#### Instructions for the task
Reproduce the records below verbatim, starting at the line containing "The image size is (980, 606)." and continuing through the last line of the records. Omit the pictures from your output.

#### Information given
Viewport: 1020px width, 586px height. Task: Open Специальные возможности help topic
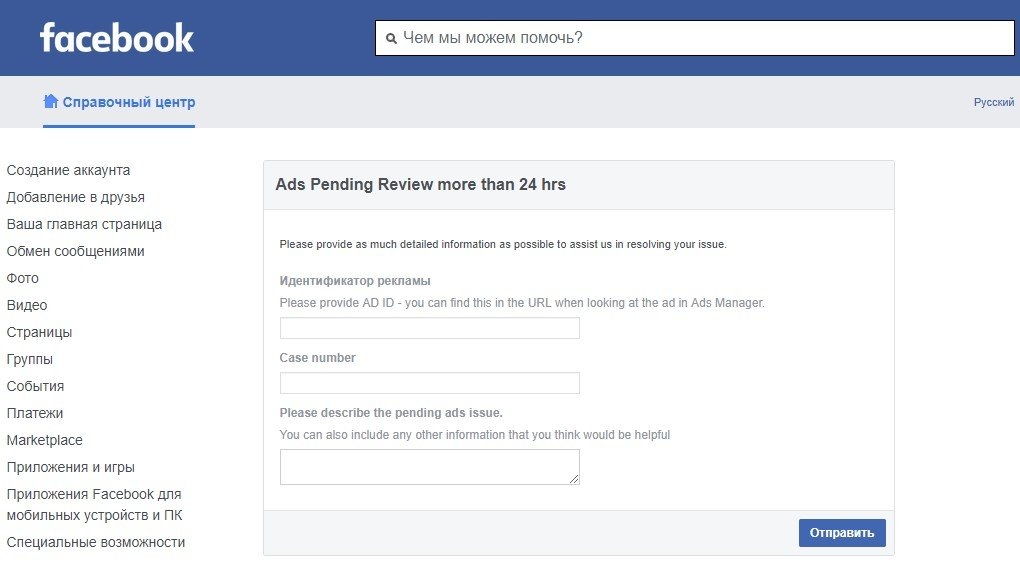[96, 542]
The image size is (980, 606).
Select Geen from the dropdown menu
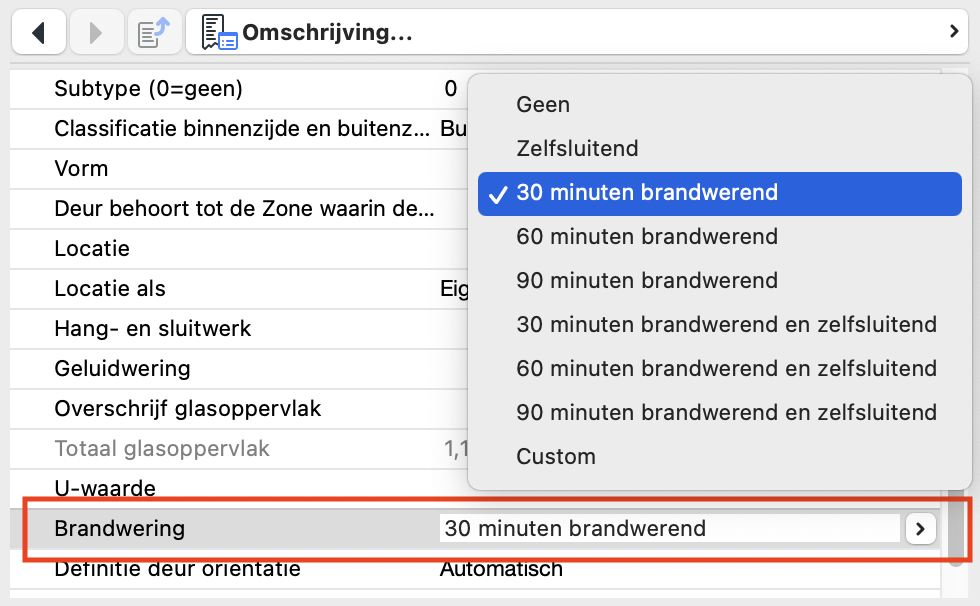(543, 104)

#### The result
The image size is (980, 606).
Select Geen from the dropdown menu
(543, 104)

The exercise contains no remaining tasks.